Source records:
- - - - -
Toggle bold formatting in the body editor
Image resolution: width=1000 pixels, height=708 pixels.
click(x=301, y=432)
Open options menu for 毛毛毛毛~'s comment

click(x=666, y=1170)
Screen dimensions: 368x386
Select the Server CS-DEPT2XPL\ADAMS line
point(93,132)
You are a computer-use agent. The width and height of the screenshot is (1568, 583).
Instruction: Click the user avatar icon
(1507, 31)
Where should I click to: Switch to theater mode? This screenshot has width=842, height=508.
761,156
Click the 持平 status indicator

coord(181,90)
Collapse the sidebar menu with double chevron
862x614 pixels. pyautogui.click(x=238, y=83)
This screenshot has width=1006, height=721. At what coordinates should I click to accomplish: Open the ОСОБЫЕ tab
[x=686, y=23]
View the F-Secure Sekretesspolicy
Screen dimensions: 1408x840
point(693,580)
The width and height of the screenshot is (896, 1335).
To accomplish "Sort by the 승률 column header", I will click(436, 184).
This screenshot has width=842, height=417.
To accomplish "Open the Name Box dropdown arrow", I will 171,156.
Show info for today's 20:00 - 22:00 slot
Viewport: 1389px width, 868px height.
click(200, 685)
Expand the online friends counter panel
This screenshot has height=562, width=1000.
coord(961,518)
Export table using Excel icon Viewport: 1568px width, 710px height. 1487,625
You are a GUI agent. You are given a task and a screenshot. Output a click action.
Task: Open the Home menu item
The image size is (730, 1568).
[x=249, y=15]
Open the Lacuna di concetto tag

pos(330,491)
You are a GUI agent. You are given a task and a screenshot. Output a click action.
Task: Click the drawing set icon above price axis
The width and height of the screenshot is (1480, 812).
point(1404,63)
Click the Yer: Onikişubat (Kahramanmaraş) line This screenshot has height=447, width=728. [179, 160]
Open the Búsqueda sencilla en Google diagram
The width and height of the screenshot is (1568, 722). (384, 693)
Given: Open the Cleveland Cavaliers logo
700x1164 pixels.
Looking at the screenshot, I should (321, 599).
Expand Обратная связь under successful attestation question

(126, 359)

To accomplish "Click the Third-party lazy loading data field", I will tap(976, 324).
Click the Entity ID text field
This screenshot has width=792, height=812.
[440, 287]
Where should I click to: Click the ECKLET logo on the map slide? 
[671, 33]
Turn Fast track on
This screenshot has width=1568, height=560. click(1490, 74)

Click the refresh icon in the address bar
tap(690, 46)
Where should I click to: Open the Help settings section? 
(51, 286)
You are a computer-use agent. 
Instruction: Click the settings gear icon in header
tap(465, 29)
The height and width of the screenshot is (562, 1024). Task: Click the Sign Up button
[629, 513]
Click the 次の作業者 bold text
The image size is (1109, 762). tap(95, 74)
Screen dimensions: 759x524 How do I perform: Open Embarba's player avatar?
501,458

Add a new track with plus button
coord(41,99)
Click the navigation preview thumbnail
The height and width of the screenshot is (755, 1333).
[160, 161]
- - - - -
Task description: Each record above should be returned exactly as written.

Answer below:
Toggle bold formatting in the body editor
Image resolution: width=1000 pixels, height=708 pixels.
click(x=301, y=432)
Open options menu for 毛毛毛毛~'s comment

click(x=666, y=1170)
Screen dimensions: 368x386
Select the Server CS-DEPT2XPL\ADAMS line
point(93,132)
You are a computer-use agent. The width and height of the screenshot is (1568, 583).
Instruction: Click the user avatar icon
(1507, 31)
Where should I click to: Switch to theater mode? This screenshot has width=842, height=508.
761,156
Click the 持平 status indicator

coord(181,90)
Collapse the sidebar menu with double chevron
862x614 pixels. pyautogui.click(x=238, y=83)
This screenshot has width=1006, height=721. At what coordinates should I click to accomplish: Open the ОСОБЫЕ tab
[x=686, y=23]
View the F-Secure Sekretesspolicy
Screen dimensions: 1408x840
point(693,580)
The width and height of the screenshot is (896, 1335).
To accomplish "Sort by the 승률 column header", I will click(436, 184).
This screenshot has width=842, height=417.
To accomplish "Open the Name Box dropdown arrow", I will 171,156.
Show info for today's 20:00 - 22:00 slot
Viewport: 1389px width, 868px height.
click(200, 685)
Expand the online friends counter panel
This screenshot has height=562, width=1000.
coord(961,518)
Export table using Excel icon Viewport: 1568px width, 710px height. 1487,625
You are a GUI agent. You are given a task and a screenshot. Output a click action.
Task: Open the Home menu item
The image size is (730, 1568).
[x=249, y=15]
Open the Lacuna di concetto tag

pos(330,491)
You are a GUI agent. You are given a task and a screenshot. Output a click action.
Task: Click the drawing set icon above price axis
The width and height of the screenshot is (1480, 812).
point(1404,63)
Click the Yer: Onikişubat (Kahramanmaraş) line This screenshot has height=447, width=728. [179, 160]
Open the Búsqueda sencilla en Google diagram
The width and height of the screenshot is (1568, 722). (384, 693)
Given: Open the Cleveland Cavaliers logo
700x1164 pixels.
Looking at the screenshot, I should (321, 599).
Expand Обратная связь under successful attestation question

(126, 359)

To accomplish "Click the Third-party lazy loading data field", I will tap(976, 324).
Click the Entity ID text field
This screenshot has width=792, height=812.
[440, 287]
Where should I click to: Click the ECKLET logo on the map slide? 
[671, 33]
Turn Fast track on
This screenshot has width=1568, height=560. click(1490, 74)

Click the refresh icon in the address bar
tap(690, 46)
Where should I click to: Open the Help settings section? 
(51, 286)
You are a computer-use agent. 
Instruction: Click the settings gear icon in header
tap(465, 29)
The height and width of the screenshot is (562, 1024). Task: Click the Sign Up button
[629, 513]
Click the 次の作業者 bold text
The image size is (1109, 762). tap(95, 74)
Screen dimensions: 759x524 How do I perform: Open Embarba's player avatar?
501,458

Add a new track with plus button
coord(41,99)
Click the navigation preview thumbnail
The height and width of the screenshot is (755, 1333).
[160, 161]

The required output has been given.